As far as I am aware this is the very first film I have seen with Owen Wilson in it so I had no preconceptions. To me the character seemed like a dreamer who was almost obsessively interested in the past (after all nostalgia is a form of dreaming) so his knowledge of it didn't surprise me at all. In fact, I thought Allen made sure that Gil actually lacked quite a bit of knowledge - the Paul character always seems to know more than Gil, much to Gil's chagrin, and we're happy when Gil, having learned in the past a detail about one of Picasso's painting, is finally able to outsmart Paul...
Same here. I'd only been vaguely aware of Wilson from his roles in The Cable Guy and Starsky and Hutch and had no opinion of him as an actor one way or another, other than the fact that his resume looked like several poor artistic choices. Somehow, I don't think the audience that watches a Woody Allen film is the same rabble that rushes to see Drillbit Taylor, so he's probably a surprise to many who saw him in Midnight In Paris; he was to me, that's for sure.
I think I may have been the first to posit that the movie's protagonist is not a terribly believable character, and I stand by it. Are there examples in the world of people with limited formal education who set about to educate themselves? Absolutely. Groucho Marx was just such a person.
And I don't think anyone's saying Gil had to be a literature whiz with model career/education -- I'm certainly not -- but somewhere in between that and the two-dimensional (at best) quick sketch that we ended up with would been preferable.

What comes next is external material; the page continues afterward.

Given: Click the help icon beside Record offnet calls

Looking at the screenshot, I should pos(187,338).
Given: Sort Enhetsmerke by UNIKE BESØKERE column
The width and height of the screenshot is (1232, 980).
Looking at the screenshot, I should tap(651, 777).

skyvue, you're selling both the character and less-than-PH.D-type people short. I've already mentioned in my long, rambling response earlier in this thread (that no one's read) that Woody Allen himself is a college dropout with extensive interest and knowledge of literature and the arts, so why can't an Allen character have the same? In the movie, we already know that he's a successful "hack" screenwriter who's done well despite his lack of *formal* education.

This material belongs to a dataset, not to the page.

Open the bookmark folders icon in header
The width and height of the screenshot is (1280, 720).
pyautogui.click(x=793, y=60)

The overachieving but undereducated character has been used before in Woody's movies and not just with the Allen protagonist, but supporting characters, too. Like in Manhattan Murder Mystery: Mr. House says of Brown University--"Nice color." He never attended college, yet runs a movie theater and loves opera and film.
Once again referring to my ramblefest, "superior" actors Kenneth Branagh and Edward Norton actually pale in comparison to Owen Wilson in that Wilson comes up with a variation of the Allen protaganist whereas Branagh and Norton are merely aping the Allen persona and emerging as limp caricatures. At least give Wilson credit for doing a better job than those otherwise better actors. Funny that the guy who you've pigeonholed as a dimwit fares better than two Oscar nominees...at least IMO.